__PROVIDED TEXT__.
Crash Tested: Nvidia Improves RTX 30-Series Stability With New Driver

RTX 30-series GPUs
(Image credit: Tom's Hardware)

Nvidia’s RTX 30-series launches of the Nvidia GeForce RTX 3080 and GeForce RTX 3090 have come with more than a few problems, no doubt about it. Our initial look at performance showed great promise, but supply on the GPUs has been limited at best. Compound that with bots scooping up many of the initial sales and things were already dicey. Then more people started getting their hands on cards and the problems escalated, with an increasing number of people reporting persistent crashing issues.

Was the launch rushed? Yes, undoubtedly. There wasn't enough supply, for one, but in an attempt to keep leaks from occurring, it seems the AIB partners also got the drivers later than normal — one rumor says AIBs got drivers at the same time as reviewers, just one or two weeks before launch. That mostly stopped the leaks, but it also meant the AIB cards were rushed, which limited their testing. Now there are concerns about the choice of different capacitors (SP-Caps vs. MLCC) causing instability, and some AIBs have implied as much.

The very short summary is that Nvidia provides multiple capacitor options to its partners, all of which it has validated. SP-Caps are Conductive Polymer Tantalum Solid Capacitors, or Conductive Polymer Aluminum Electrolytic Capacitors — often incorrectly lumped under the specific brand of POSCAPs, though it's not particularly important. These are one option that tends to be less expensive and more tolerant of higher temperatures, while not doing as well with higher clock speeds. The other option is MLCC, Multilayer Ceramic Chip capacitors, where typically ten smaller capacitors are used in parallel in place of a single larger capacitor. MLCC is generally more expensive overall, and better for higher clocks but less tolerant of heat. However, this is greatly simplified — you can watch this Buildzoid video for substantially more information on the topic of capacitors, or alternatively here's another take from Reddit on the subject of capacitors.

Moving on, Nvidia says trying to blame instability on capacitors alone is off target. Graphics cards are incredibly complex, and Nvidia is still working to improve the overall experience of using the new Ampere GPUs. More specifically, the Nvidia 456.55 drivers are supposed to help address the instability problems. Could new drivers be enough, or is this a stopgap solution while the AIBs look to tweak their card designs?

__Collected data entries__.

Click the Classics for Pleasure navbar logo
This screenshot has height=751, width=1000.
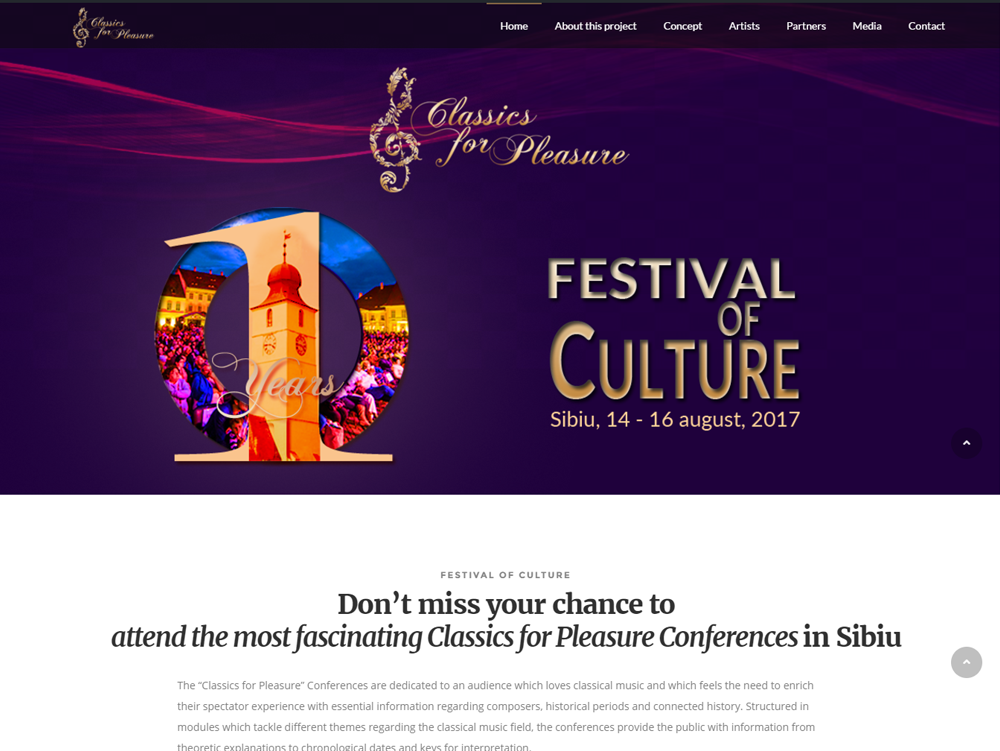114,27
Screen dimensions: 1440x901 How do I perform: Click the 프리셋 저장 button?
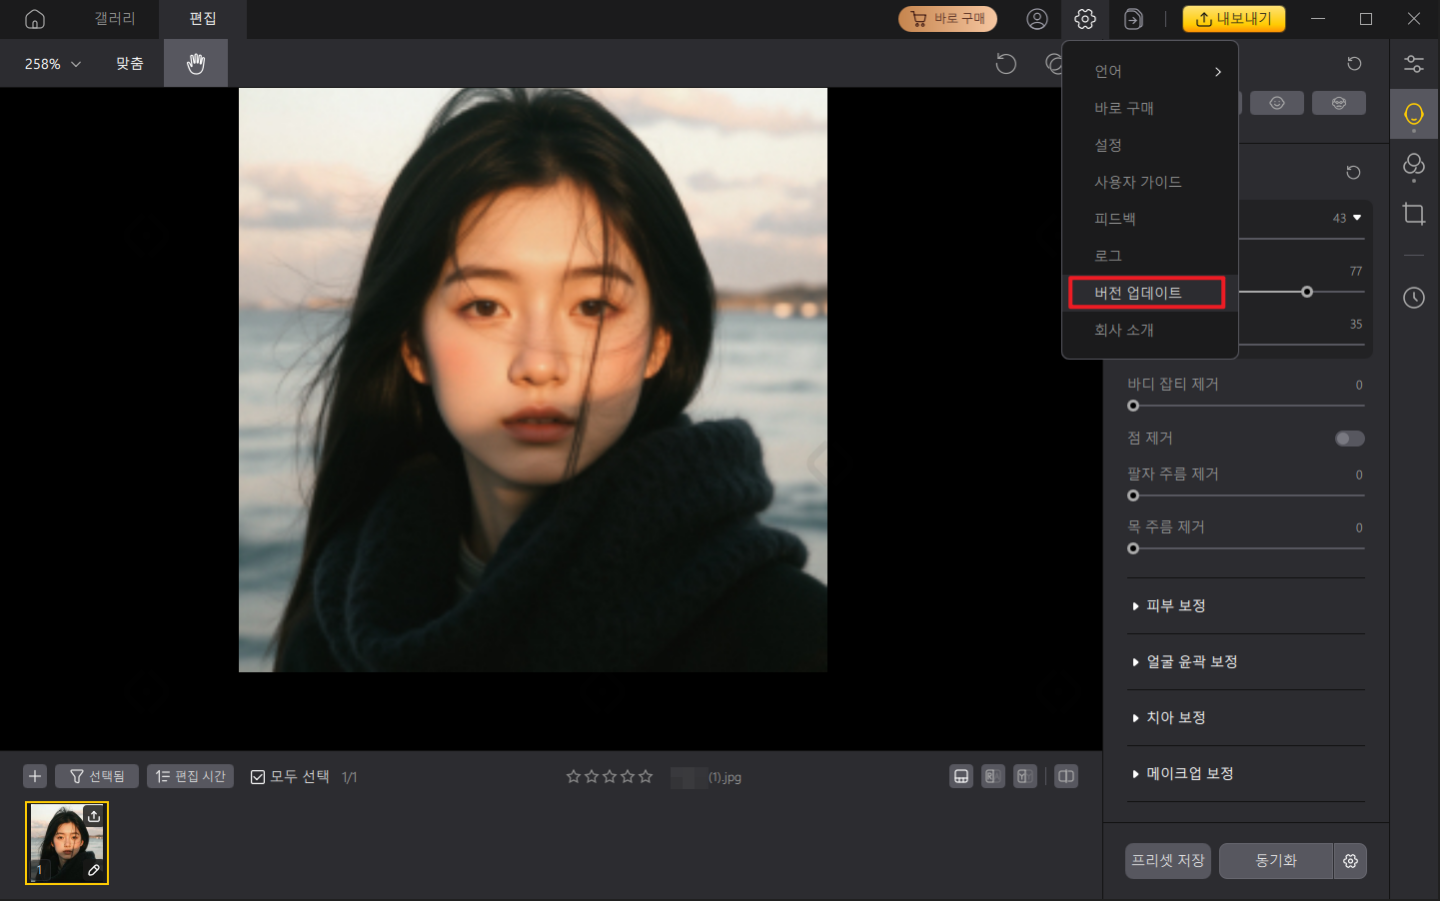pos(1167,861)
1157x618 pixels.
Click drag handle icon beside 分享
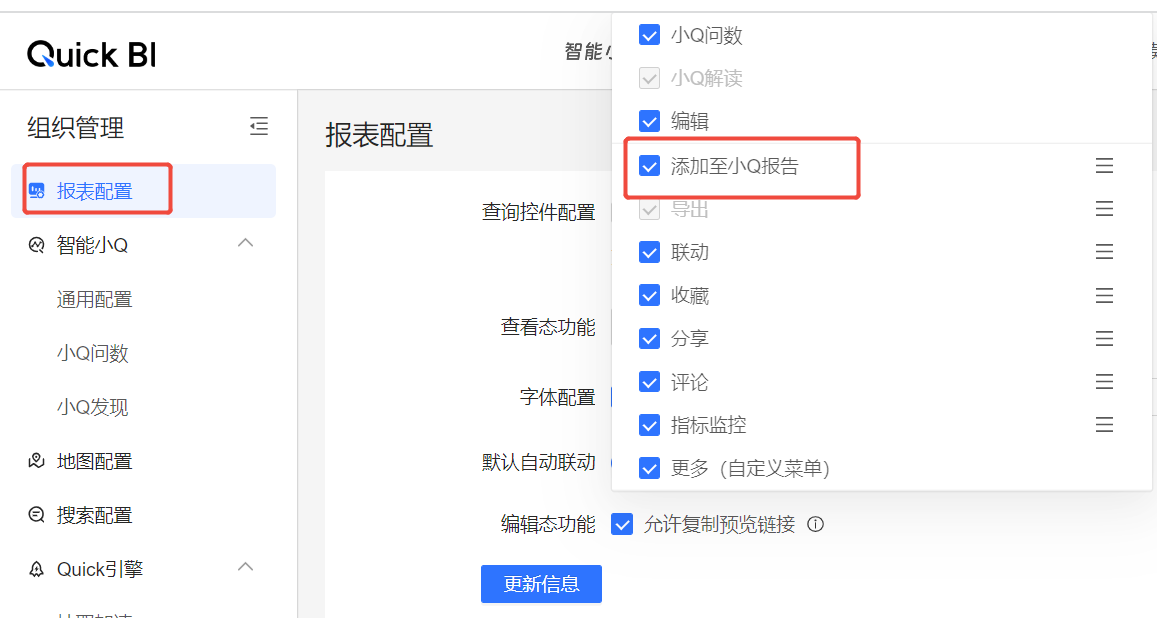point(1104,339)
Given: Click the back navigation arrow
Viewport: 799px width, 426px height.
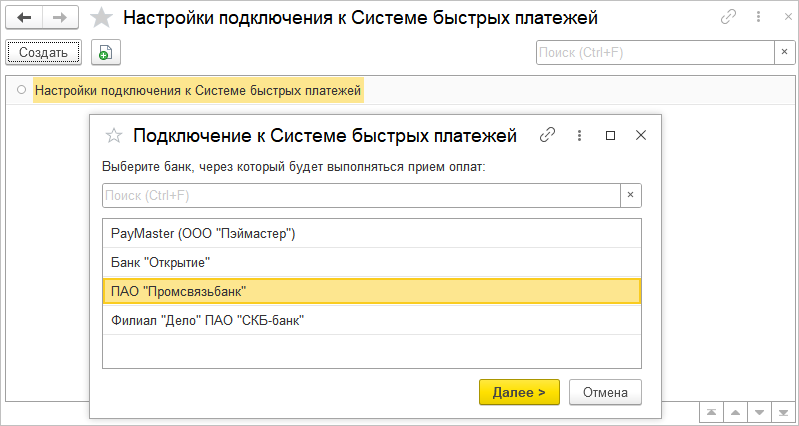Looking at the screenshot, I should [x=25, y=18].
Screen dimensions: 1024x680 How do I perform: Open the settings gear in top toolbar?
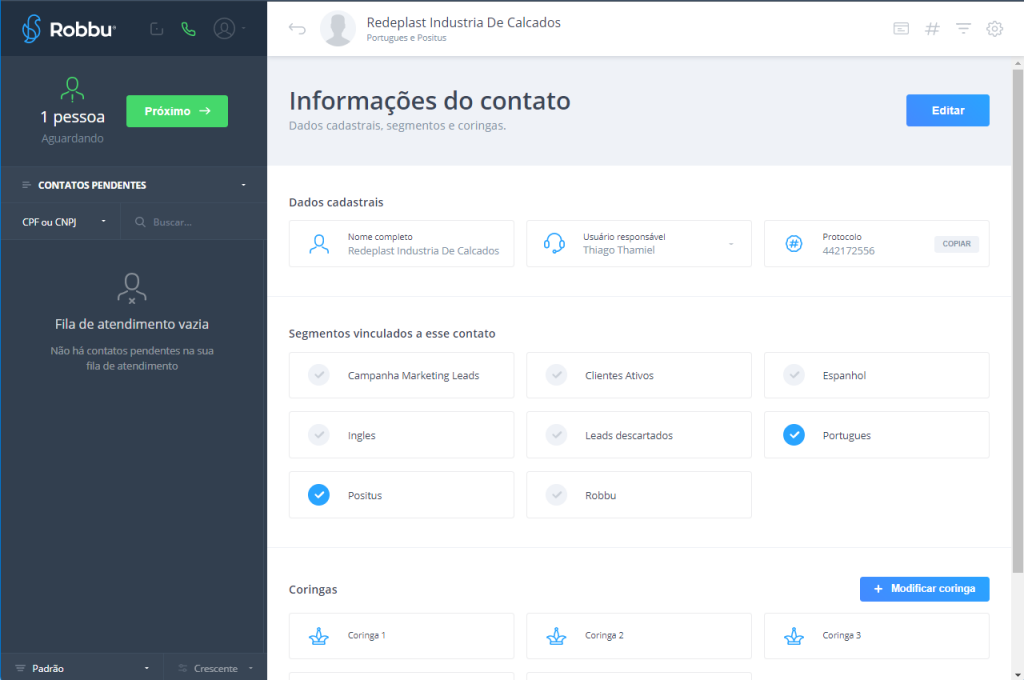click(994, 29)
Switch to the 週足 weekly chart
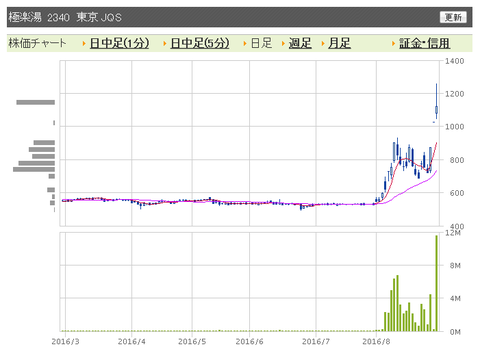Image resolution: width=480 pixels, height=362 pixels. click(300, 43)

__GOAL OF THE EXERCISE__. Repeat the passage of the RTX 30-series stability article verbatim, everything from "RTX 30-series GPUs" down to "persistent crashing issues.".

__THE OUTPUT__.
RTX 30-series GPUs
(Image credit: Tom's Hardware)

Nvidia’s RTX 30-series launches of the Nvidia GeForce RTX 3080 and GeForce RTX 3090 have come with more than a few problems, no doubt about it. Our initial look at performance showed great promise, but supply on the GPUs has been limited at best. Compound that with bots scooping up many of the initial sales and things were already dicey. Then more people started getting their hands on cards and the problems escalated, with an increasing number of people reporting persistent crashing issues.